Now, after a good six hours of feeding paper into the fireplace, after the liberation of 73 manila file folders and 33 hanging files (not counting the ones I reused on the fly), the garage file cabinet is again chuckablock full, mostly with different records. The firebox is filled with ashes. But at least there’s now a little open filing space in the office.
They say you should keep tax-related documents for seven years and tax returns forever. Highly problematic:
a) If you have a side income from self-employment, where the heck are you supposed to find room in your house to store years’ worth of related paper?
b) Once you’ve stuffed seven years worth of trash in a file cabinet, you tend to forget it. Hence, paper dating back to the Pleistocene, fossilizing in the garage.
Some of this stuff should’ve been donated to a local historic archive, not reduced to ashes in the fireplace.
But some of it… ???
You know, some things could come back to bite, even after the magical seven years have passed.
For example, late in the 20th century, a man whose last name (allegedly) was the same as mine somehow convinced my bank and a bunch of his creditors that I was responsible for his debts. I’d never heard of the guy.
It was difficult to get out from under that. You can easily prove that you did something, but you’ll play hob trying to show that you did not do something. The ensuing battle dragged on for week after week after week.
Should I throw out all the correspondence, all the paper trail, all the records of how I went about arguing that I was not a deadbeat? Or at least not that deadbeat?
Then there was the time I made a job offer, with the dean’s written permission, to the Southwest’s pre-eminent graphic designer of publications. She, desiring to do the kind of work our office did, turned down a far better-paying job that would have had her doing advertisements and brochures. Then, after she had passed up the other, far superior opportunity, the College reneged! On a written job offer that she had accepted! In writing!
Well, she hasn’t sued yet, though she certainly should have. But I still have all the documentation.
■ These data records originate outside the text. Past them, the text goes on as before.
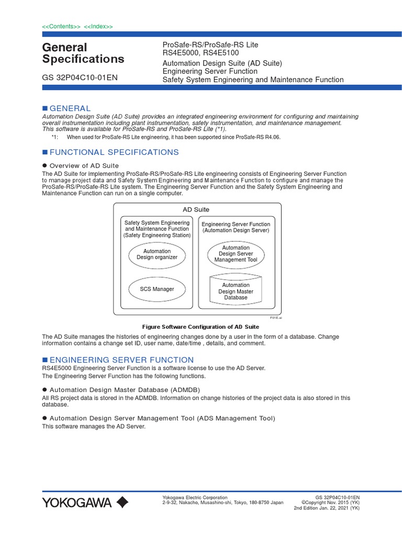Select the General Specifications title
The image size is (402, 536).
tap(83, 53)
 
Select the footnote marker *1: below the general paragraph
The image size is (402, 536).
tap(55, 137)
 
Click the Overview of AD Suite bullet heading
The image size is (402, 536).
tap(84, 165)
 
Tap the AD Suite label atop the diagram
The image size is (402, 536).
tap(196, 209)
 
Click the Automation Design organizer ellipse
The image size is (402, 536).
tap(157, 254)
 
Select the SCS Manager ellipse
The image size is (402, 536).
tap(157, 289)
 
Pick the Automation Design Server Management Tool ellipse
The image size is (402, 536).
tap(236, 254)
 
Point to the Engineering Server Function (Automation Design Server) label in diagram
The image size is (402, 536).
tap(236, 227)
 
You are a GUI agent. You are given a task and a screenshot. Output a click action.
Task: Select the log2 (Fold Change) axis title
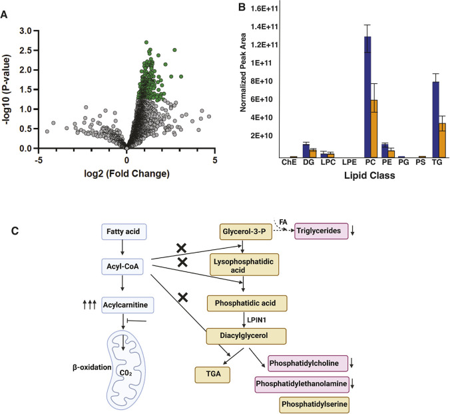[126, 174]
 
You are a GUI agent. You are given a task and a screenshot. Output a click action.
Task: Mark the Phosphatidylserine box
[312, 405]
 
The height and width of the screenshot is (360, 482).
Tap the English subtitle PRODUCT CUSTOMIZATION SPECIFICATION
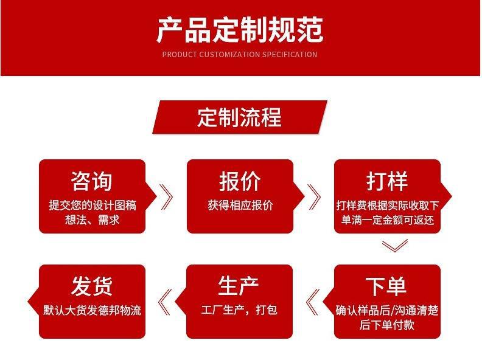tap(240, 55)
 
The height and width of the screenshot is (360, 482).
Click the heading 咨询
tap(92, 181)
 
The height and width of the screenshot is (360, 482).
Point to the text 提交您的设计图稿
tap(93, 205)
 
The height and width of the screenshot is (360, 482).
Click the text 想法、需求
tap(92, 220)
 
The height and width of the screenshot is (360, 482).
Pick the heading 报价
tap(240, 181)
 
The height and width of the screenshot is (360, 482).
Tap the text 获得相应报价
tap(240, 205)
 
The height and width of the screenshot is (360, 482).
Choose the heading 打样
tap(387, 181)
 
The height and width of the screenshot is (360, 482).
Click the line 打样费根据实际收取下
tap(387, 205)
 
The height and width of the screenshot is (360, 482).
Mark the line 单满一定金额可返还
tap(387, 220)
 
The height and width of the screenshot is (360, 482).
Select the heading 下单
tap(387, 286)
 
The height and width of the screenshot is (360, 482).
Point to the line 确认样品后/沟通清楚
tap(387, 310)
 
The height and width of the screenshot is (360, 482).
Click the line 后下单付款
tap(387, 325)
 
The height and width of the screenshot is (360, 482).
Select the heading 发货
tap(92, 286)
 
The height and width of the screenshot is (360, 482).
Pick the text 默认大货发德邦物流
tap(92, 310)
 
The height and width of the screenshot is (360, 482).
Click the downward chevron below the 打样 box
tap(394, 246)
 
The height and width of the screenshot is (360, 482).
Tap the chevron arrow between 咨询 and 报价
tap(166, 196)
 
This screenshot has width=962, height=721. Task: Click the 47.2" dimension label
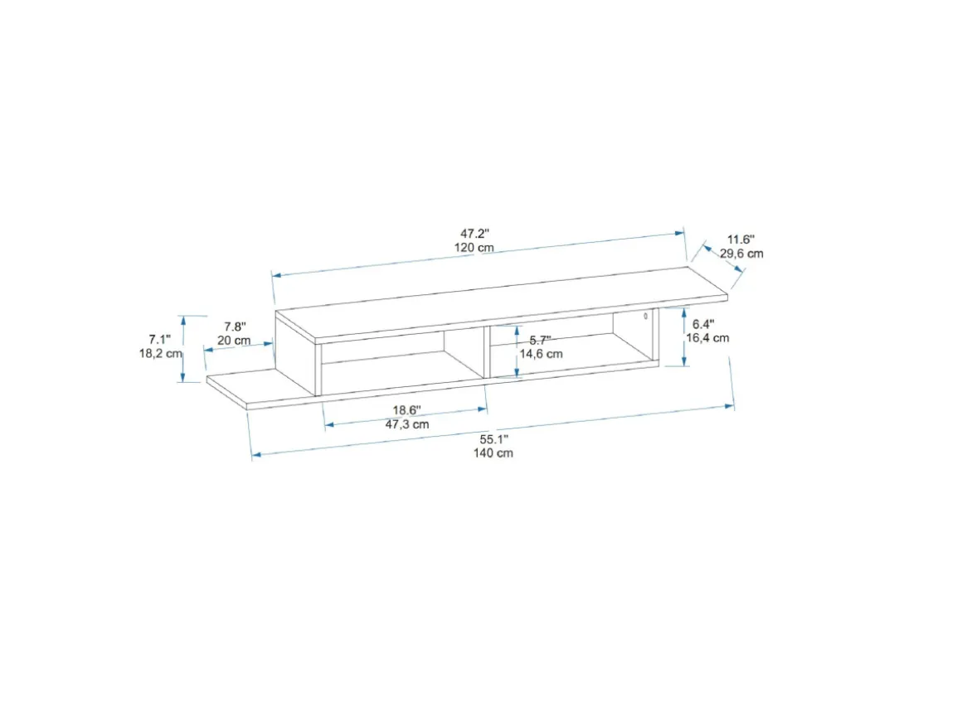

What’s the statute of limitations on civil suits, anyway?
Then there was the endless, incrementally bitter slow-motion war with My Bartleby. My ass is covered there by a 200-page daily journal, written at the behest of the College’s HR representative. This monster fills two hanging file folders and a CD-ROM. Should I keep all that drivel?
She hasn’t tried to make any trouble yet and probably won’t. On the other hand, Bartleby is even crazier than I am. And I’m capable of anything.
In the crazy old lady department, I undoubtedly go way overboard with this business of saving documents. It’s a habit acquired from ex-DH, who, as a lawyer, advised me that we should save every scrap of paper that had anything to do with anything. He wasn’t kidding. At the time I left, he had a collection of canceled checks that dated back to before the start of our 25-year-long marriage. I figured he must know something, he being a fancy lawyer, and so I went forth and did likewise.
And I do have to allow, it was mighty gratifying to be able to produce my original pay stub that time ASU tried to claim I had been working there only fifteen years when actually I’d been there sixteen.
Still…how many times does something like that happen?
I suppose it only has to happen once.
Ah, well. It’s back to work. A stack of incoming paper sits on my desk, waiting to be handled, acted upon, and filed.
Am I alone with this conundrum? How much paper do you keep, and for how long?